> _Information shown_
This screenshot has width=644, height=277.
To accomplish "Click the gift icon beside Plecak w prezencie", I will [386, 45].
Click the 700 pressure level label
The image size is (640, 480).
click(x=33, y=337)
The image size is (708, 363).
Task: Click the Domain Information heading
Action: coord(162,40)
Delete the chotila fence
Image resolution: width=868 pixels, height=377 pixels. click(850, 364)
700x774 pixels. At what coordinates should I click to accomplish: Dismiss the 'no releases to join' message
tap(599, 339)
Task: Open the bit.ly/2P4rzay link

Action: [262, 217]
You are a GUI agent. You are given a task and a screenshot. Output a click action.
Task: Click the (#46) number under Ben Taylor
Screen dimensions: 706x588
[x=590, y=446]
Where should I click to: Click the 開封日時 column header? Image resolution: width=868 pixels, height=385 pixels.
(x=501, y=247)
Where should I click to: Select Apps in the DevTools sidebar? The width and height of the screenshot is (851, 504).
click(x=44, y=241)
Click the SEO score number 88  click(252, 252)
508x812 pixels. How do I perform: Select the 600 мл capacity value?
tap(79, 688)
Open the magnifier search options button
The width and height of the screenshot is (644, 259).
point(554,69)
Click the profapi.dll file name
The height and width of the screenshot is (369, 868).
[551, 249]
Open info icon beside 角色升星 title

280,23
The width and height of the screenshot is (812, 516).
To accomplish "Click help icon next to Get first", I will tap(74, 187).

> _Problem to work on_
Starting at the line with "You are a GUI", retype each line through the final one in the data above, unchanged and with nothing added.

> _Solution_
You are a GUI agent. You are given a task and a screenshot. Output a click action.
Task: Click the (#46) number under Ben Taylor
Screen dimensions: 706x588
[x=590, y=446]
Where should I click to: Click the 開封日時 column header? Image resolution: width=868 pixels, height=385 pixels.
(x=501, y=247)
Where should I click to: Select Apps in the DevTools sidebar? The width and height of the screenshot is (851, 504).
click(x=44, y=241)
Click the SEO score number 88  click(252, 252)
508x812 pixels. How do I perform: Select the 600 мл capacity value?
tap(79, 688)
Open the magnifier search options button
The width and height of the screenshot is (644, 259).
point(554,69)
Click the profapi.dll file name
The height and width of the screenshot is (369, 868).
[551, 249]
Open info icon beside 角色升星 title

280,23
The width and height of the screenshot is (812, 516).
To accomplish "Click help icon next to Get first", I will tap(74, 187).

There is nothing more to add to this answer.